如今,这个摄像头依然静静地挂在墙上,但它从一双“眼睛”,变成了一个安静的“守望者”。
讲点心理
▌朱晓辉
案例中的孩子产生了“驱迫型创伤”,它指的是,人长期处于被监视、提醒、管控的状态,为适应高压环境,会被迫“上缴”自身主动性的心理状态。
有些家庭中,妈妈为关心孩子在家安装摄像头,初衷是爱,却无形中给孩子带来驱迫感。其实,创伤的根源从不是摄像头本身,而是持续积累的自我效能感否定。孩子口中的“监视”,传递的是“妈妈不相信我,我无法掌控自己”的信号。这种信号反复出现,会让孩子变得“过度顺从”:与其被频繁打断,不如等待妈妈的指令,久而久之,将执行力、谋划力等所有需要主动性的事,都“外包”给这位“监控者”。

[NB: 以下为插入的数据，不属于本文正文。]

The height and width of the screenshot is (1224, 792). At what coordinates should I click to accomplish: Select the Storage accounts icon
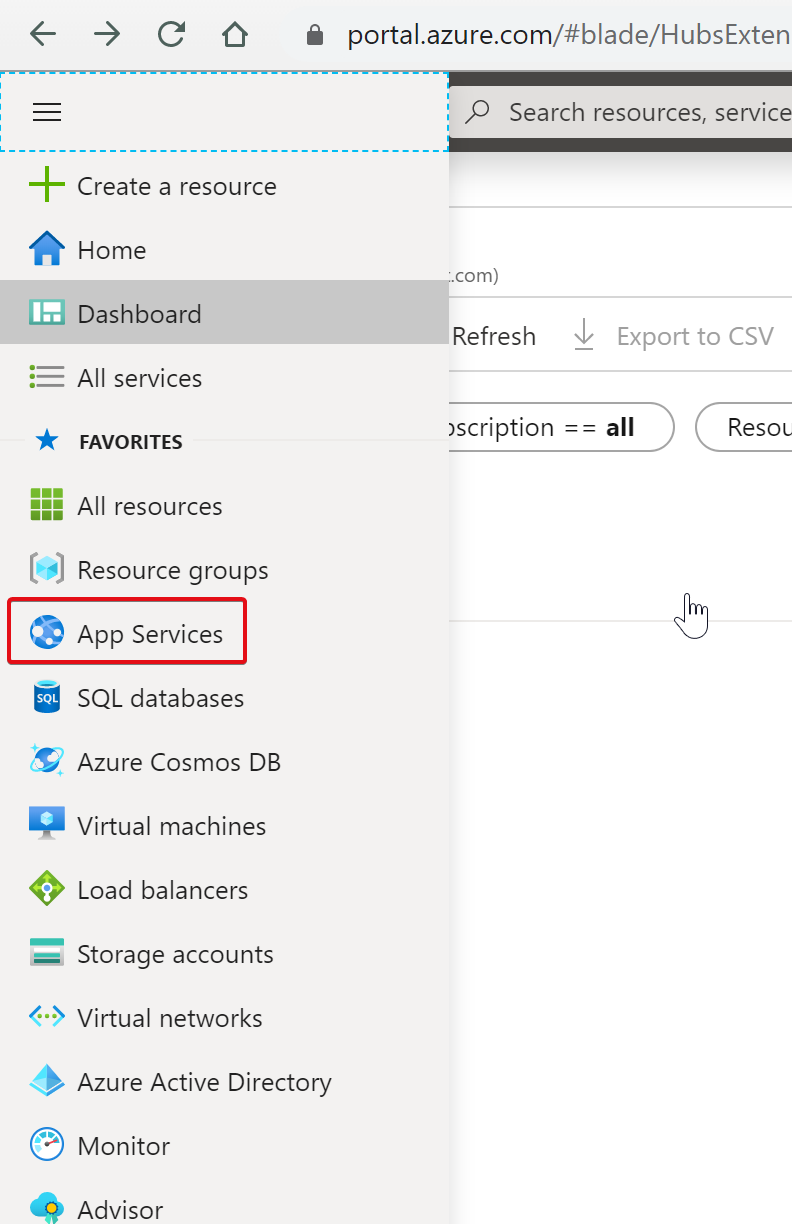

在这种环境中成长的孩子,长大后往往走向两种极端:一种是过度依赖,成为“巨婴”“妈宝”;另一种是极端反依赖,将任何关心都视为控制。这便是驱迫型创伤的隐秘后果——信任破损。当“爱”与“监视”捆绑,孩子潜意识会建立等式:亲密=自主权丧失。为守护自我,他们会远离所有“提醒者”,这不是真正的独立,而是带着恐惧的防御与隔离。
事实上,问题的核心从不是摄像头,而是归还孩子的“体验权”。亲子间的信任,从不 是 靠 “做对”建立,而是靠“容错”滋养。同样安装摄像头,未让孩子陷入创伤的父母,总会主动让出空间、归还权利。

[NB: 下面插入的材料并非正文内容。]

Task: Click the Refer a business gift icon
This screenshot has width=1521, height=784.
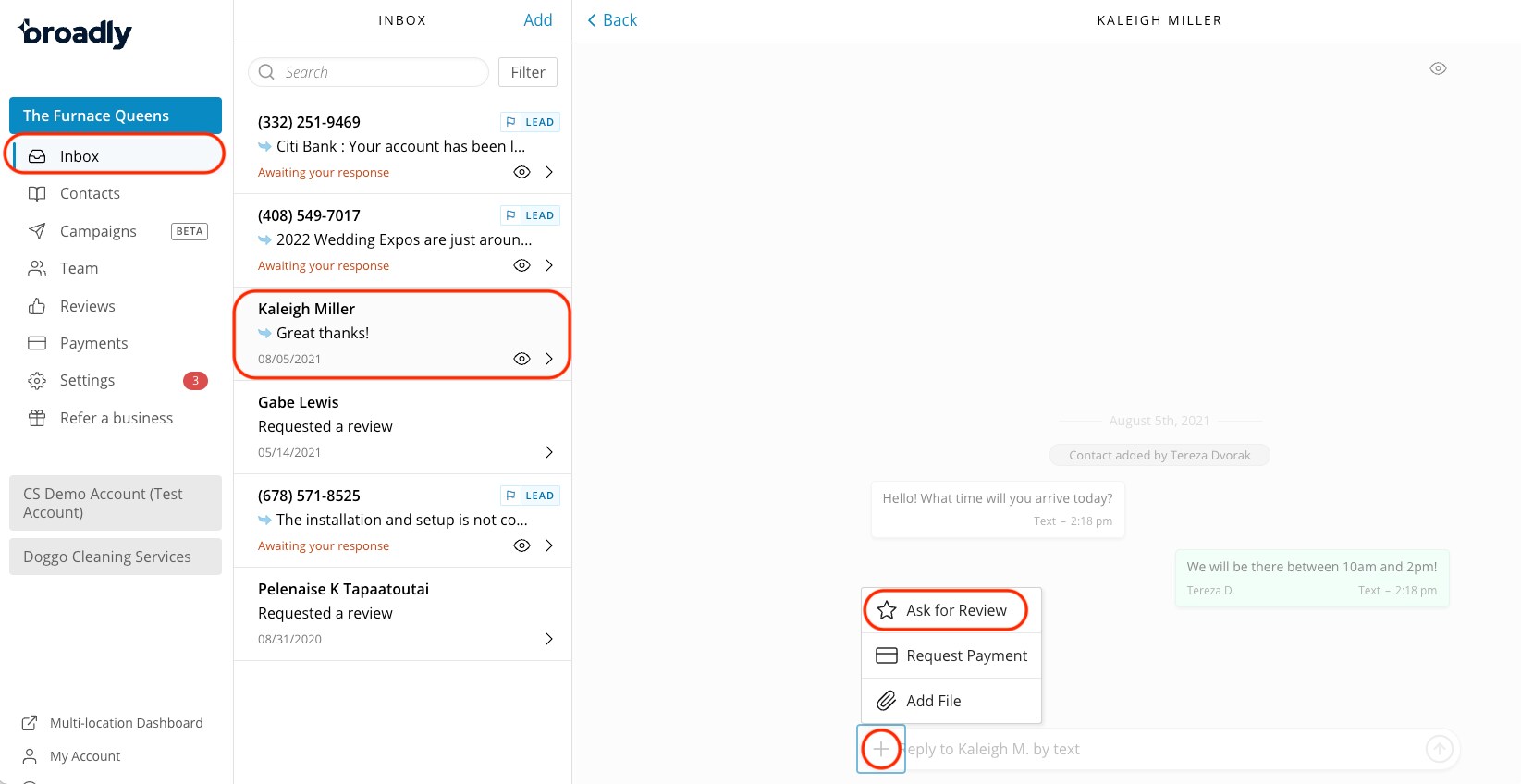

首先,允许 孩 子 “笨拙”地主动与自控。初次拥有自主权,孩子难免不知所措,可能报复性摆烂,或依然等待指令。此时最忌讳父母说“给你自由你还是不行”,关键是强化孩子的“启动”本身,比如夸赞“我看到你自己开始做事了,这种为自己负责的感觉很好”,将焦点放在自主感上,而非效率与完美。
其次,用“好奇”代替“审查”。监视是“你做了什么?”,带着考核的压迫感,易引发孩子防御;而信任是“你今天有什么想分享的?”,像朋友间的连接,让孩子感受到倾听而非指责,才愿意展现真实的自己。
最后,将“提醒”转化为“知情”。驱迫性提醒是“你该去洗澡了”,隐含“我替你做主”;而信任的邀请是“水烧好了,想洗的时候随时去”,传递“你能为自己负责”。即便孩子选择晚洗甚至迟到,自然后果的教育价值,也远胜于万句催促。
摄像头只是亲子冲突的外壳,信任与接纳才是关系的内核。孩子不需要过多“正确指导”,只需确信:感受被尊重,节奏被允许,不完美的选择也被接纳。这不仅是亲子关系的解药,更是所有深层信任的起点,唯有接纳,才能让爱自由飞翔。
朱晓辉 资深心理咨询师,中科院心理所硕士,多次参与灾后心理援助项目。北京晚报心理专家团队成员。